Obama Set to Revive Military Commissions
Washington Post
The Obama administration is preparing to revive the system of military commissions established at Guantanamo Bay, Cuba, under new rules that would offer terrorism suspects greater legal protections, government officials said.
The rules would block the use of evidence obtained from coercive interrogations, tighten the admissibility of hearsay testimony and allow detainees greater freedom to choose their attorneys, said the officials, who spoke on the condition of anonymity because they were not authorized to speak publicly.
The military commissions have allowed the trial of terrorism suspects in a setting that favors the government and protects classified information, but they were sharply criticized during the administration of President George W. Bush. “By any measure, our system of trying detainees has been an enormous failure,” then-candidate Barack Obama said in June 2008.
In one of its first acts, the Obama administration obtained a 120-day suspension of the military commissions; that will expire May 20. Human rights groups had interpreted the suspension as the death knell for military commissions and expected the transfer of cases to military courts martial or federal courts.

Officials said yesterday that the Obama administration will seek a 90-day extension of the suspension as early as next week. It would subsequently restart the commissions on American soil, probably at military bases, according to a lawyer briefed on the plan.

“This is an extraordinary development, and it’s going to tarnish the image of American justice again,” said Tom Parker, a counterterrorism specialist at Amnesty International.

The administration’s extension would allow it to meet a requirement to provide Congress with 60 days’ notice of any rule changes in the way the commissions function, officials said. Congress established the commissions in 2006 after the Supreme Court struck down a system of military tribunals created by the Bush administration.

The Obama administration’s plan to reinstate the commissions with modifications reflects the fear that some cases would fail in federal courts or in standard military legal settings.

“It looks a lot more difficult now than it did on Jan. 20,” said one government official.

Civil liberties advocates, who insist that federal courts can handle terrorism cases, vowed to challenge any new process.

“We’ll litigate this before they can proceed, absolutely,” said Anthony D. Romero, the executive director of the American Civil Liberties Union. “Any effort to tinker with military commissions would be an enormous mistake.
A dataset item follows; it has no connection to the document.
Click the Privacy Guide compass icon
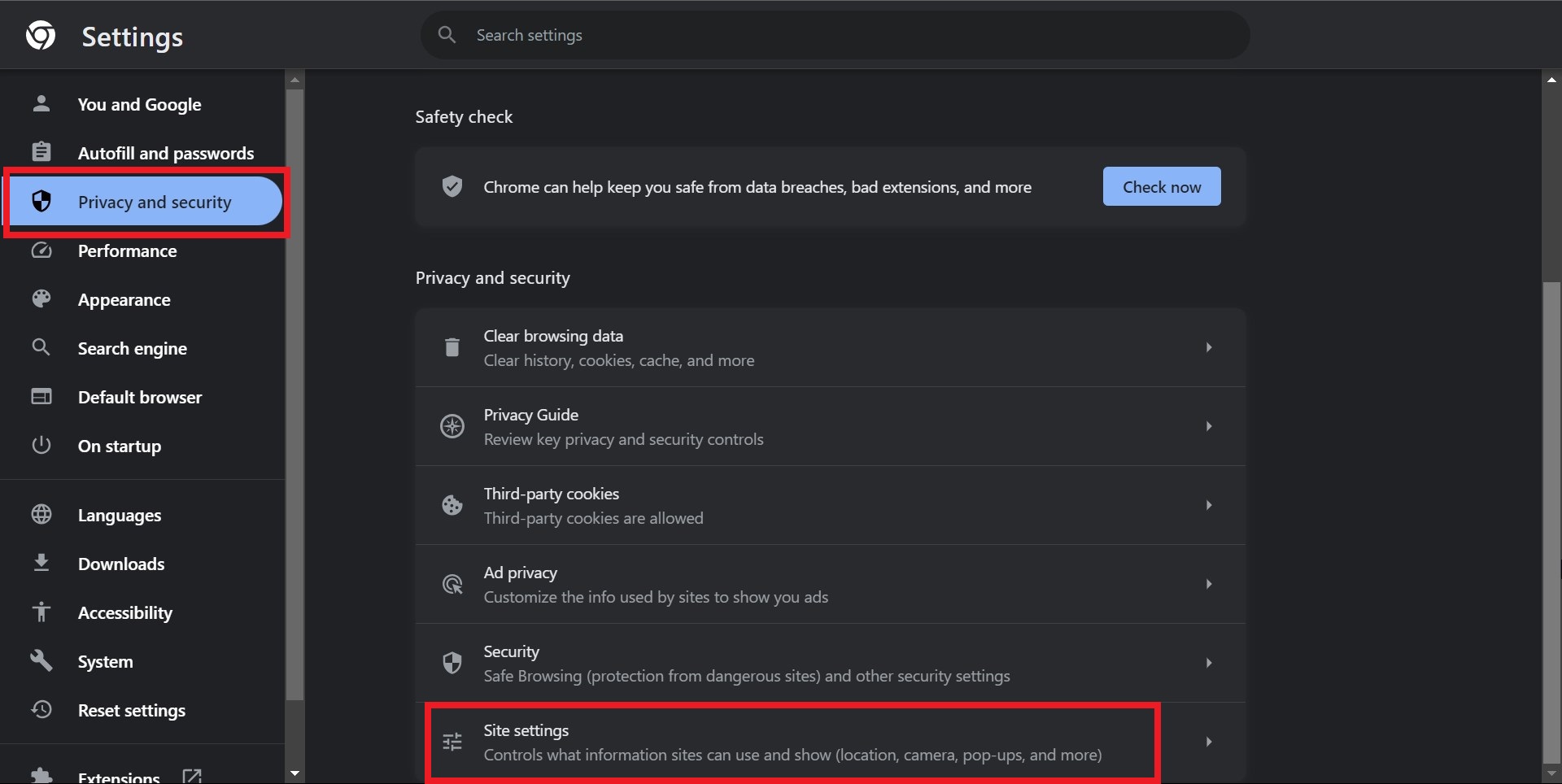Image resolution: width=1562 pixels, height=784 pixels. click(x=452, y=426)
There is no way to fix a flawed process that has not rendered justice.”


Wild Thing’s comment…….
“It would subsequently restart the commissions on American soil, probably at military bases, according to a lawyer briefed on the plan.”
This is an end run around the objections to having the terrorists released here. Once they are acquitted, they will be released here. The others will by default be detained here and become a cause celeb for looney activists.
Andrew McCarthy at National Review Online calls this Obama’s Commission Farce

Mark says:

Now the terrorists will have the same rights as Americans. In fact by the time Nitwit Napolotano is done they will have a Second Amendment and we the Right-Wing extremists won’t.

Wild Thing says:

Mark, when all this comes to happening.
And the first attack happens, it could be
a one on one attack or a bus, or outdoor
cafe or something, but when it happens, we
will be living like they have had to do in
Israel. They have had to learn how to live
and check exits on places they enter and it
is always on their minds. It will all be
because of Obama.
Your absolutely right Mark.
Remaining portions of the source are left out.